Russia has become the latest country to signal it will close its borders in response to the coronavirus outbreak.
The new measures, which come into force at midnight on Tuesday evening, will last at least six weeks until May 1. They mirror similar restrictions imposed across Europe, as nations attempt to contain the threat of the virus.
The ban will not affect local citizens, diplomats, crew, transit passengers or foreign citizens with residency rights. Exceptions will also be made for those travelling following the death of a family member.
Moscow, which has seen a low level of recorded cases amid a highly rationed testing system, has been spooked by recent steep rises in the rates of infection. In the last 24 hours, numbers have risen by nearly 50 percent to 93 nationwide.
Such unwelcome news provoked a flurry of activity on Monday. First, the government announced it would close the border with Belarus, notionally part of the same union state and common travel area. That incensed the Belarusian president Alexander Lukashenko, who accused "Russian hotheads" of overreacting. Later, Moscow stepped up restrictions on gatherings, limiting numbers to 50, and banning outside gatherings entirely. The restrictions came on top of several measures already in place: temperature testing at airports; school, the closure of schools, libraries and other public spaces; compulsory self-isolation for those returning from "at-risk" countries; and bans on foreigners in museums and theatres.

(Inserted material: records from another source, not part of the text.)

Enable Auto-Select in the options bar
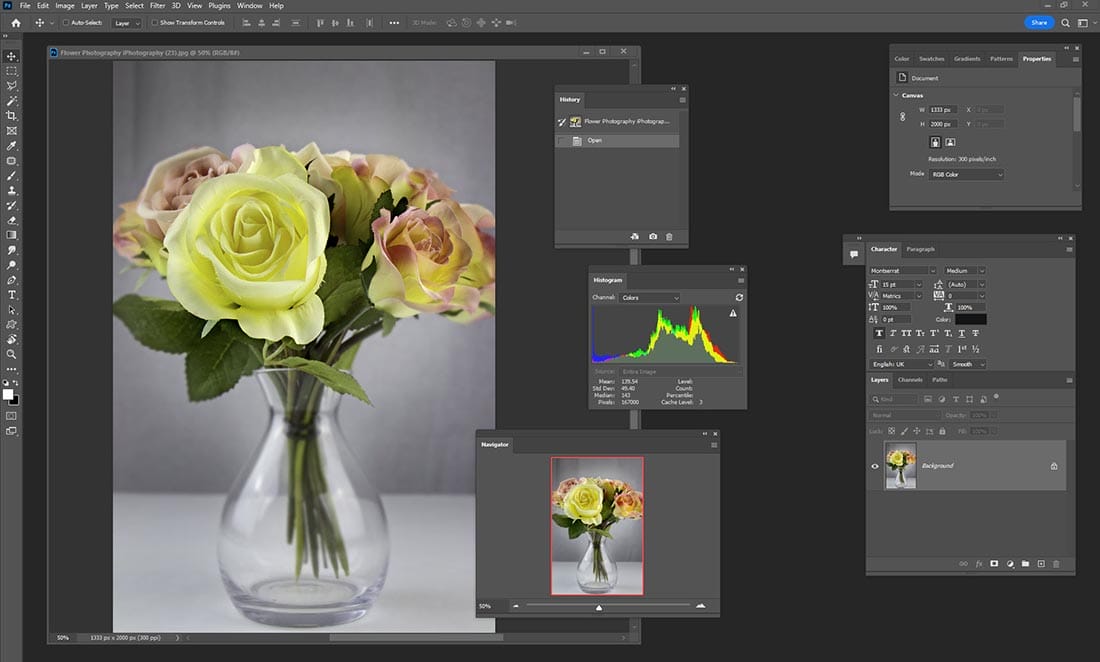 click(66, 22)
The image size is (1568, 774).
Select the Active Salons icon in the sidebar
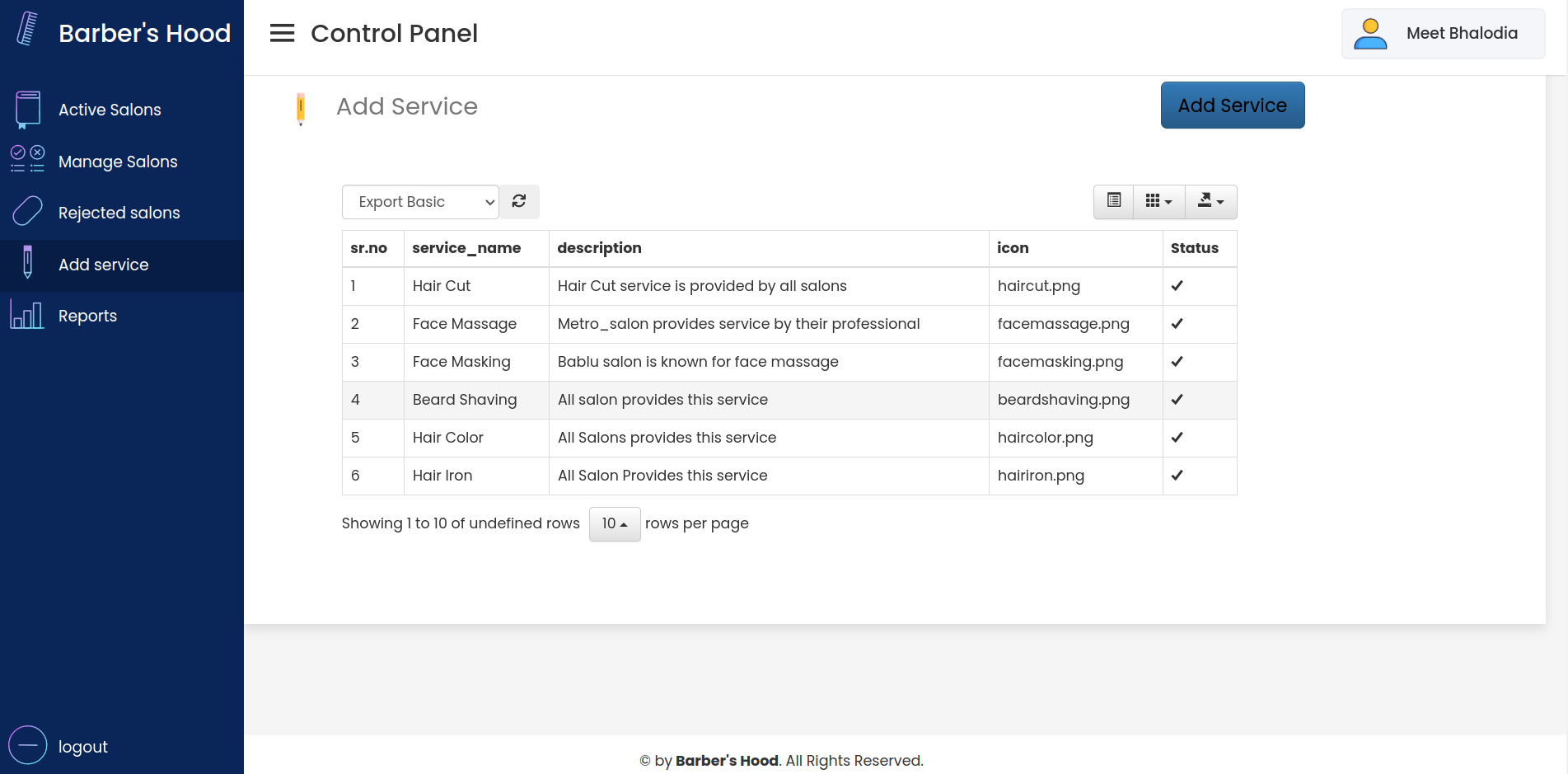tap(27, 108)
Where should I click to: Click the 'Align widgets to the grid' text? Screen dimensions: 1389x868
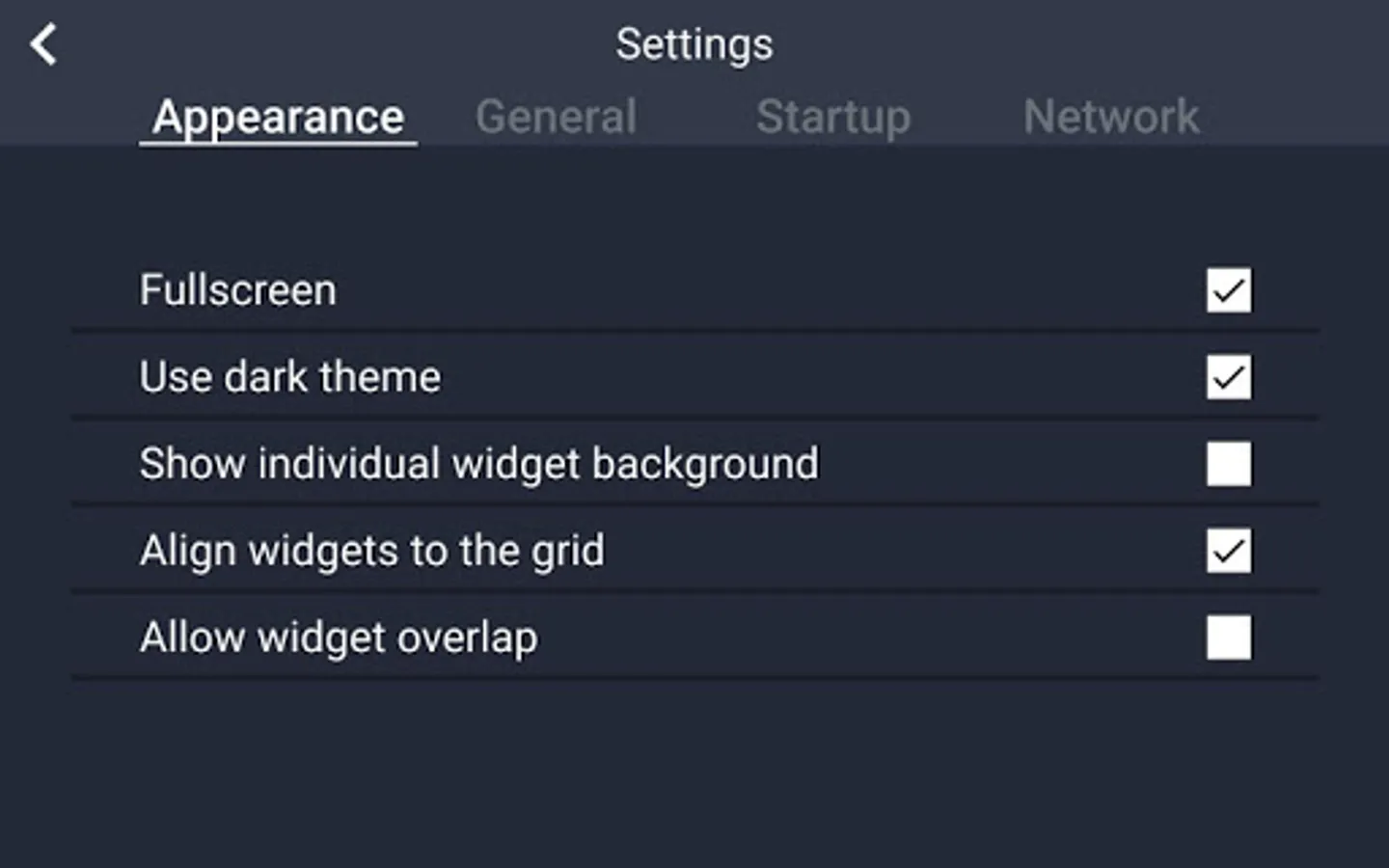tap(371, 551)
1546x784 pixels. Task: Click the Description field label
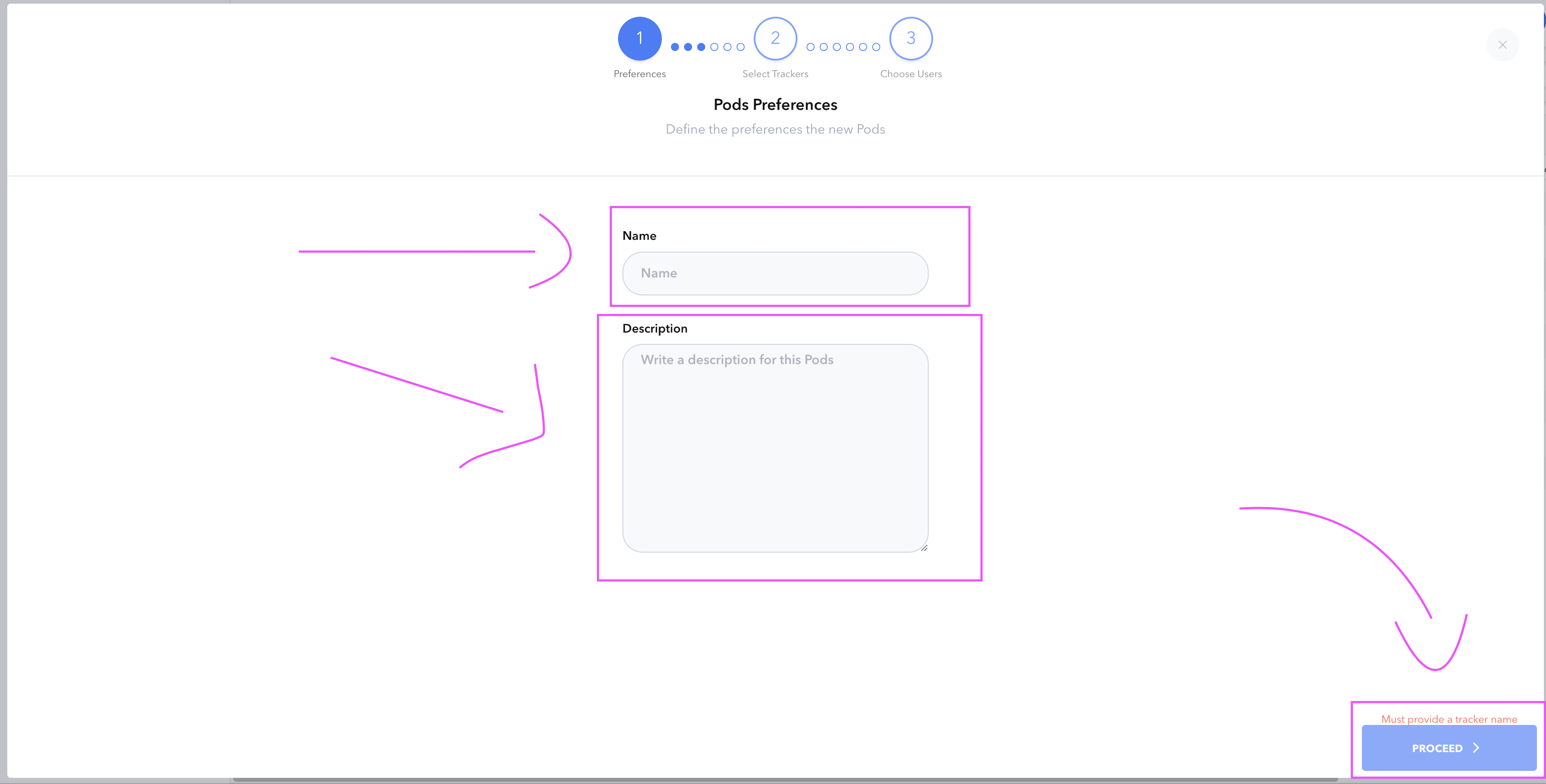654,329
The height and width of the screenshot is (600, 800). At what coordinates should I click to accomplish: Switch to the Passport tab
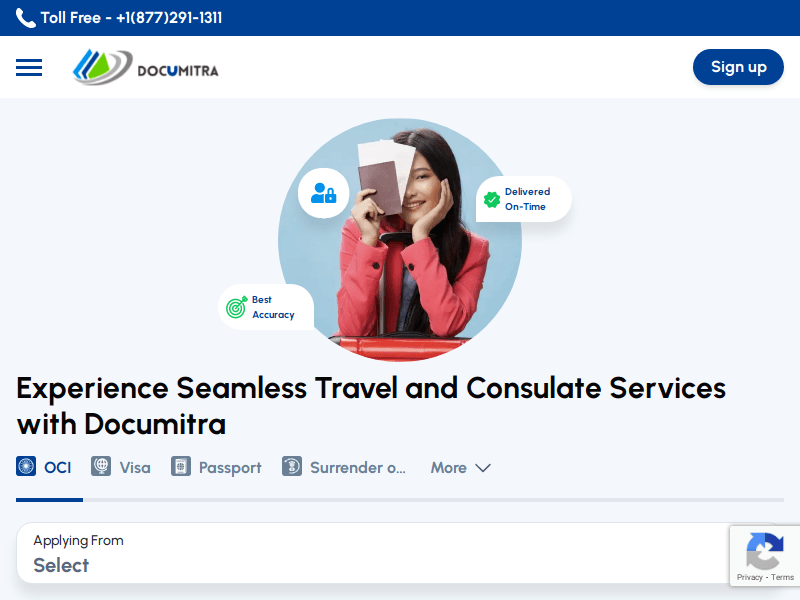coord(230,468)
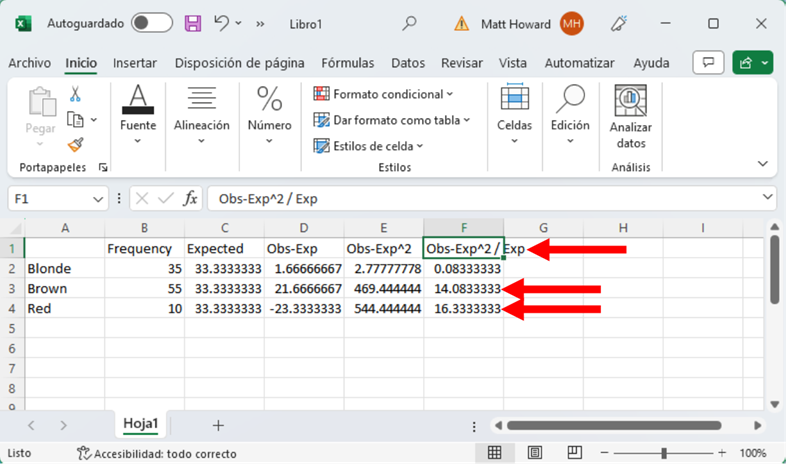The height and width of the screenshot is (464, 786).
Task: Open the Search magnifier in title bar
Action: 409,23
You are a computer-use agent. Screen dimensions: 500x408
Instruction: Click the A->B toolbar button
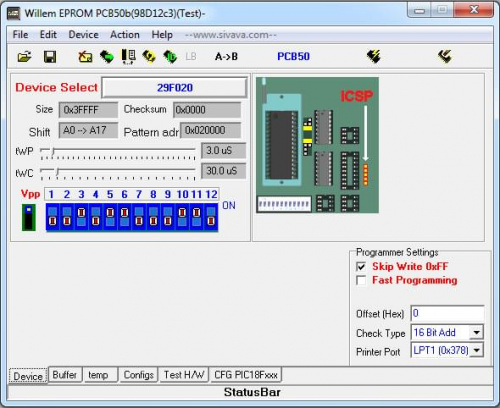pos(226,57)
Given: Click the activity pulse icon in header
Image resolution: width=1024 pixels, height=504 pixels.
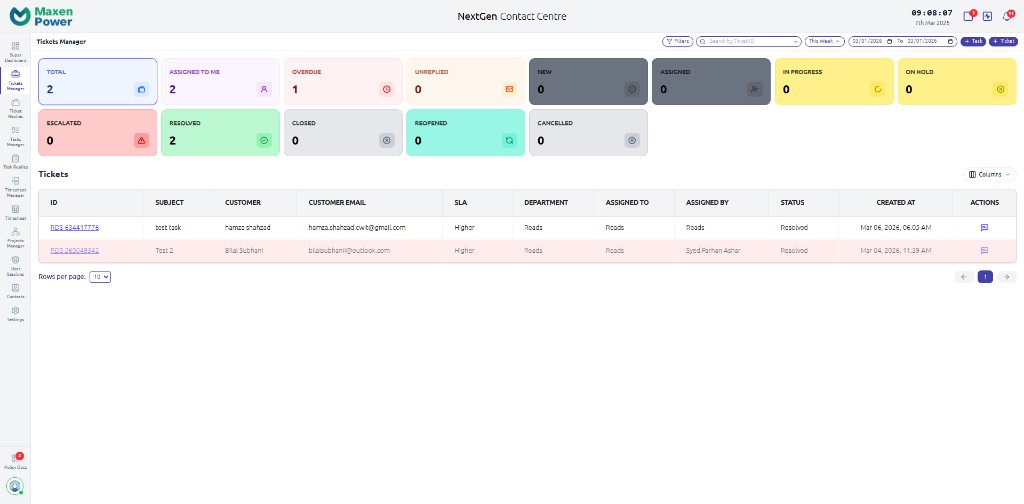Looking at the screenshot, I should point(987,16).
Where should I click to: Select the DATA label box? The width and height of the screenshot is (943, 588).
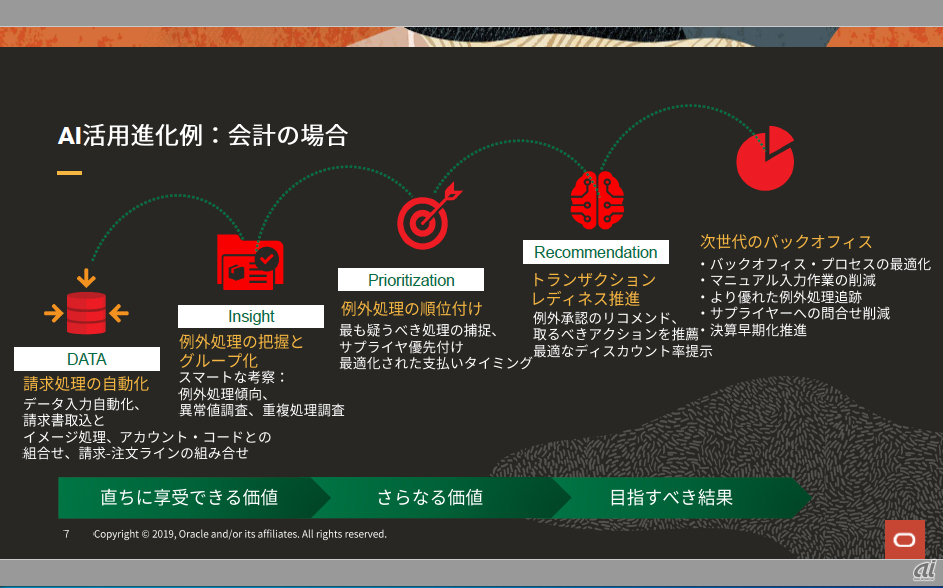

Some of Russia's neighbours are adopting even more radical measures. Over in Kiev, Ukrainian President Volodymyr Zelensky used a video address on Monday to announce a near lockdown of the country. Public spaces including churches, sports centres, cafes and restaurants would close from Tuesday, he said. Most domestic transport will also stop running from Wednesday — these measures will include intercity trains, planes and metro systems in Kiev, Dnipro and Kharkiv. Transport within towns and cities will continue to run, but restricted to a maximum of 10 passengers in minibuses, and 20 on trolleybuses, trams and buses.
Moscow has faced some criticism locally for not implementing a similarly aggressive approach. But a Kremlin spokesman insisted it had nothing to learn from its neighbour and adversary.
"Some countries are enjoying more success, others less success," Dmitry Peskov said in a morning briefing with journalists. "You could hardly consider the Ukrainian situation to be a model for us to follow."